Your assignment ▸
Give the number of lines below that contain the string "agent", and no other text.

Exercise data ▸
▼▼▼

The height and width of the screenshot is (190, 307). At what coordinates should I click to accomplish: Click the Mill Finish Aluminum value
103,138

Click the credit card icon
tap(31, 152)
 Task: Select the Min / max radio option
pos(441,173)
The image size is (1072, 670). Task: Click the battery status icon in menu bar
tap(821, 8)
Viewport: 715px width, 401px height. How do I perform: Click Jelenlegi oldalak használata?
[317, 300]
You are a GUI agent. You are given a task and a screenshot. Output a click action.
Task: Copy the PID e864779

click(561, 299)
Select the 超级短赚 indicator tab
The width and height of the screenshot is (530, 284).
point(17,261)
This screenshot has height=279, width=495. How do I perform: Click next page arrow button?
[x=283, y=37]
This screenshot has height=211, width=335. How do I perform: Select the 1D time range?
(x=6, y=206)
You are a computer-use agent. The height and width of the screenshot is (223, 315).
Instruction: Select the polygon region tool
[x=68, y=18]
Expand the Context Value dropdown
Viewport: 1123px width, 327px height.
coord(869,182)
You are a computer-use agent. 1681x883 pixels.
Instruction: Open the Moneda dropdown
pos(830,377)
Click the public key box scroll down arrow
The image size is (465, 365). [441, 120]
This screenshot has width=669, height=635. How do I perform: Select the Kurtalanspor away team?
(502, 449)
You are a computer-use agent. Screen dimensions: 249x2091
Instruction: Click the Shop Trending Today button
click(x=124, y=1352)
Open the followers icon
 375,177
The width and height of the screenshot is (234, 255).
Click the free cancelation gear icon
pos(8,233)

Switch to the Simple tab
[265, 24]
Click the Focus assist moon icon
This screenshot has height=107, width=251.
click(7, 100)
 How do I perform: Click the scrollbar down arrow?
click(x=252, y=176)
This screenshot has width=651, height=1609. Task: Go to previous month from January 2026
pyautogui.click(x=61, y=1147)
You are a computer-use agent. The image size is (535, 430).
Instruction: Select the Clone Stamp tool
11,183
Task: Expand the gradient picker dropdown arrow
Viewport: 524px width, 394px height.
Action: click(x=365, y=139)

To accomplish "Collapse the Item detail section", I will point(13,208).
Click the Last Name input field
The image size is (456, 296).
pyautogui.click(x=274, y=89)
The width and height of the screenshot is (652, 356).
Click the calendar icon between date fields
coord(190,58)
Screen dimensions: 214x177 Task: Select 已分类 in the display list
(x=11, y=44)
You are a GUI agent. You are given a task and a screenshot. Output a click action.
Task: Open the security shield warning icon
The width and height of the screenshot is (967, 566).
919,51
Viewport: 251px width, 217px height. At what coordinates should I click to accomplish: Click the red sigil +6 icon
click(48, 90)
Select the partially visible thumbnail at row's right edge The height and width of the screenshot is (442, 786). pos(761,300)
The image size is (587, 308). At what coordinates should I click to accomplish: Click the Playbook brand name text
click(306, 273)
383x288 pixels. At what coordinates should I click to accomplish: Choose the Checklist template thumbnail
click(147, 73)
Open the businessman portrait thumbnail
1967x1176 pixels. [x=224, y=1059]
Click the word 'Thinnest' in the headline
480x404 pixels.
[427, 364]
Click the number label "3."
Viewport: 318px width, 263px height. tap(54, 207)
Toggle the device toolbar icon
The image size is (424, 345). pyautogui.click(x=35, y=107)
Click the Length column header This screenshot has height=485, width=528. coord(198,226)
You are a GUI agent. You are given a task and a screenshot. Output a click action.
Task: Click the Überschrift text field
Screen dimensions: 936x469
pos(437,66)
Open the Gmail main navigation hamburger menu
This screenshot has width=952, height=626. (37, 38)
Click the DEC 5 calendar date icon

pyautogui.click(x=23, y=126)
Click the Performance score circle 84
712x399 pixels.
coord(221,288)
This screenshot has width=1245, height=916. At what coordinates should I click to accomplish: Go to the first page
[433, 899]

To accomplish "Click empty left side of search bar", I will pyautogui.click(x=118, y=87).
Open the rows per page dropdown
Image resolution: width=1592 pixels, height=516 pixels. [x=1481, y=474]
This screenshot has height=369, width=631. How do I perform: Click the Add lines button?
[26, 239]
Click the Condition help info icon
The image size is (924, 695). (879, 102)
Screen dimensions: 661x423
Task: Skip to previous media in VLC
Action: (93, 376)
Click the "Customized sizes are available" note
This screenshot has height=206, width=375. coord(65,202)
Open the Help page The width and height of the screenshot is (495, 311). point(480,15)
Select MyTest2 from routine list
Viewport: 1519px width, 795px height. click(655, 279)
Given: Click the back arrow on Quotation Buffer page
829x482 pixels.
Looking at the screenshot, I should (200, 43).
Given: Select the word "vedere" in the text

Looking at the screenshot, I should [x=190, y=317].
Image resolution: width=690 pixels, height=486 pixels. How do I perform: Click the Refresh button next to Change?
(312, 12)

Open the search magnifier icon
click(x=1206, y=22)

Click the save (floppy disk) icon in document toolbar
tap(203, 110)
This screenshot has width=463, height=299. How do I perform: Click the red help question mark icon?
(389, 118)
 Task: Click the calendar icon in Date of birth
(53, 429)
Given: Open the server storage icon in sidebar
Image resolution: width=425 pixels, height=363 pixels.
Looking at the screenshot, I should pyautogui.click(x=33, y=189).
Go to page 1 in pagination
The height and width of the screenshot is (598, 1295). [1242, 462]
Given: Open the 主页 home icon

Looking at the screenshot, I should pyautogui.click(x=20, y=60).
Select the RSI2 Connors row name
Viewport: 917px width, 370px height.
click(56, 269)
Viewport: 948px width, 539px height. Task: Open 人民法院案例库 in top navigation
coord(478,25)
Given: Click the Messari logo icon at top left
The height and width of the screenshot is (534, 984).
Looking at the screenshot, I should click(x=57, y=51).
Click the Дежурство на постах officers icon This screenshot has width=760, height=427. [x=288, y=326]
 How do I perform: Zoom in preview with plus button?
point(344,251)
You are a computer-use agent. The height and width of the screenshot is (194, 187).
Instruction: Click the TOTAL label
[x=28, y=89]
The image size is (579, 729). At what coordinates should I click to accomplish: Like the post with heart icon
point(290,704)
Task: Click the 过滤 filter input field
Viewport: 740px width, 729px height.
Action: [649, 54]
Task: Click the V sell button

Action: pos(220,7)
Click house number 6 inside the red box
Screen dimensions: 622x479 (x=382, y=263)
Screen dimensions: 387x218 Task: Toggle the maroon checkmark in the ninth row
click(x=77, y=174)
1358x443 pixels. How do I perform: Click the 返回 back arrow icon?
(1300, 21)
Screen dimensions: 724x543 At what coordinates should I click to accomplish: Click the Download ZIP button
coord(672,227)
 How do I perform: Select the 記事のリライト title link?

▲▲▲

Output of the exercise ▸
8